Obviously, I am aware of the exquisite irony of reading books about spiritual transformation, enlightenment, personal development, and discovering one’s purpose in life. This is part of Western culture, a way to seek out wisdom, knowledge, and an understanding that there is indeed far more to reality than we have been taught or shown. I see this as our inner (or soul’s) desire to fully engage and immerse our being in the duality of our physical, material world and the ineffable, incorporeal realms of higher order, or universal, consciousness. Therein lies the rub (to misquote Shakespeare): the quest for true wisdom and personal enlightenment can never come from words in a book or from other people’s descriptions of their experiences. I can unequivocally state that true wisdom can only be consummated through navigating our personal journeys, gathering our individual experiences, and learning (in my case, by trial and error) how to live a life of purpose, fulfillment, and empowerment, walking in beauty and grace in this precious world.
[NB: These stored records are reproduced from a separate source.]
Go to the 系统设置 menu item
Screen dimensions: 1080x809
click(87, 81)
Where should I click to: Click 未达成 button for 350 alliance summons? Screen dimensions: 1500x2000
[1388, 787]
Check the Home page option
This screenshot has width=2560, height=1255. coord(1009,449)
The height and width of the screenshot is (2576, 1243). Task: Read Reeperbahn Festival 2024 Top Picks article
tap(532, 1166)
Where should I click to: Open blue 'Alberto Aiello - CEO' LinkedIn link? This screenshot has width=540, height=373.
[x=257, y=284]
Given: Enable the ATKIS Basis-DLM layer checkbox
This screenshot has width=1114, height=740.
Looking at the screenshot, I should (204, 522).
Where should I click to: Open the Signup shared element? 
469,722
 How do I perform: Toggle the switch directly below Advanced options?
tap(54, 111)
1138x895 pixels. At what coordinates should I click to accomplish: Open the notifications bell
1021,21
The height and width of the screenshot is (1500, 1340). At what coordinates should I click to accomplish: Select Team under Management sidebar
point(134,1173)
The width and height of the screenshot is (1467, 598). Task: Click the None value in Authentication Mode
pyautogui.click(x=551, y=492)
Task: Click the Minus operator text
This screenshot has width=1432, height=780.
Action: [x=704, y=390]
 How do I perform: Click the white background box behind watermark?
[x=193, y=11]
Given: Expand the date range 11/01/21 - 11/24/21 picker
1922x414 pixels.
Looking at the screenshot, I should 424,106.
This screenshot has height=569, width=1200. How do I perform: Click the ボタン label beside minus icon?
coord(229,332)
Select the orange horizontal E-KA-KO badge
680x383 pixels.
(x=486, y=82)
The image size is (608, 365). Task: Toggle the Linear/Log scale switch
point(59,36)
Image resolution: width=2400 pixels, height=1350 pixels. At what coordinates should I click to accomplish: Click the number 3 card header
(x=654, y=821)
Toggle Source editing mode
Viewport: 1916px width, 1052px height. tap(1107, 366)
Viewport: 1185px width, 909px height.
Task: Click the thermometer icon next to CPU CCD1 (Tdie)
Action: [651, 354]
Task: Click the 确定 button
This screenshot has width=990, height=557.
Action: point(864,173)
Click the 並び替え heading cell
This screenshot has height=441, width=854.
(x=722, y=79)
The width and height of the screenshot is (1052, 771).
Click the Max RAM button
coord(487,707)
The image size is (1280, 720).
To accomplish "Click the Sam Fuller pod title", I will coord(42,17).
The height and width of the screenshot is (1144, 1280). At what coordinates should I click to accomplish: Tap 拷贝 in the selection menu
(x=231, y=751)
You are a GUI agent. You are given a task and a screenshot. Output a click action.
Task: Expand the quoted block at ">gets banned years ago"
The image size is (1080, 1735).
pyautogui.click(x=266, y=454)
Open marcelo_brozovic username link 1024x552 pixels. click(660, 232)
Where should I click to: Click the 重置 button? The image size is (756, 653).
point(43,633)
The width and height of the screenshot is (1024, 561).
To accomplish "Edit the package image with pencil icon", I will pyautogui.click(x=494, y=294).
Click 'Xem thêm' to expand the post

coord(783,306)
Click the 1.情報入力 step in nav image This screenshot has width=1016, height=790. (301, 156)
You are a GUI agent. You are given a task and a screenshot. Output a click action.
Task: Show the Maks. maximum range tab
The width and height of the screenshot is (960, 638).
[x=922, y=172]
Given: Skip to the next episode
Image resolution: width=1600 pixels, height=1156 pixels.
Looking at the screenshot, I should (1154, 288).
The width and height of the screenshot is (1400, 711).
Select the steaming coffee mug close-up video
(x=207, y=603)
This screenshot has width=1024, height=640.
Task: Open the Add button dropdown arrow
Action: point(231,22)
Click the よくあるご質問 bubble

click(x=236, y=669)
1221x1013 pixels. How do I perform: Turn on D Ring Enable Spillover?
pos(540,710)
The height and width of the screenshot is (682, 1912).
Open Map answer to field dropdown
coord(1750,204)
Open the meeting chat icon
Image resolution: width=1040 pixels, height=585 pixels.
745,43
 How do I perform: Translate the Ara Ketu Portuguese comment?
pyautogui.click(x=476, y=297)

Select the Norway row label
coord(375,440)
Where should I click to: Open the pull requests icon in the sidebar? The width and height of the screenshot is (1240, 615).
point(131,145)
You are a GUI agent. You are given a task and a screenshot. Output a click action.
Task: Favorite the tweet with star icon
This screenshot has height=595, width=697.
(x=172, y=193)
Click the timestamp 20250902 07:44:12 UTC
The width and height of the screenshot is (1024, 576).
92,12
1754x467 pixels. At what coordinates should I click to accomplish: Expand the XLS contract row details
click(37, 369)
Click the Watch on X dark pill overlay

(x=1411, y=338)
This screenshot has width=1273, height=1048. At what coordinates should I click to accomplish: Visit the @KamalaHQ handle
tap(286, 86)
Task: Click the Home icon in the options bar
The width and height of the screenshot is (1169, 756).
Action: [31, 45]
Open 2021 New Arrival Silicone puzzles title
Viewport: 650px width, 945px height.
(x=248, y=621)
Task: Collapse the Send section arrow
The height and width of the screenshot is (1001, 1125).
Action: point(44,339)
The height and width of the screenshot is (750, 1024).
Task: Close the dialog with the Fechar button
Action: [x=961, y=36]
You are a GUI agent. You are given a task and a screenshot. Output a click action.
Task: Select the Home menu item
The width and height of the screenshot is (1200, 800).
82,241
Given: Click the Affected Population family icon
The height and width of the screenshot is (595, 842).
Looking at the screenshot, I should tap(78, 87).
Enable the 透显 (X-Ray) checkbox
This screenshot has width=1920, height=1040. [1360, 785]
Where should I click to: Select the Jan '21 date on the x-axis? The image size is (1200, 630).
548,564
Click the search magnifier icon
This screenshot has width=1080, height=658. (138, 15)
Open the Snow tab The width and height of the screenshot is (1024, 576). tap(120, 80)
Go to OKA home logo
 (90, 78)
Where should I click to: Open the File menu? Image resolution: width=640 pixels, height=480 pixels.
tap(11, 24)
My great teacher and maestro, the Amazonian shaman and visionary artist Pablo Amaringo, expressed this in his distinctive way when he discussed with me the difference between knowledge and wisdom. He said, “Love is not gnosis (knowledge), but epignosis (above knowledge). You can read all the literature about ayahuasca, understand its chemical composition and so on—this is gnosis; but only when you drink it [ayahuasca] is there the possibility of realization of this knowledge, or epignosis.”1
From a broader philosophical perspective, the transformative change is already happening. Humanity is at a threshold; a future beckons of human-created catastrophic ecological changes, vehement religious fundamentalism, and unparalleled technological advancement. These present massive social, economic, and spiritual challenges that either we or our children will have to face. In this turbulent vortex of entropy, we can be sure that much that we hold dear will collapse; yet out of this turmoil a new world can emerge, much like the archetypal myth of regeneration, the phoenix rising from the ashes.
Humanity is eminently adaptable and resourceful, and I look to the future with a heart-filled sense of optimism. A clear and tangible generational shift is taking place; people in their teens and twenties hold a new vibrant frequency. This is the frequency of interconnectivity, transparency, and global awareness, incorporating humanity with the natural world. This creative evolution is accelerating, and more people than ever are growing the seed of evolving consciousness within. Everything is in place, the cast is assembled, and the stage is set for what will be a breathtaking, magnificent, and electrifying journey to a new paradigm. I may not be here to witness the outcome, and so I offer my blessings to you in this time of growth and transformation.
A book is like a living thing; it has a conception, gestation, birth, and development. Then it is ready to go out into the world, to inform, to inspire, to challenge, or simply to offer a different perspective. If this book achieves any of these objectives then that will be truly gratifying.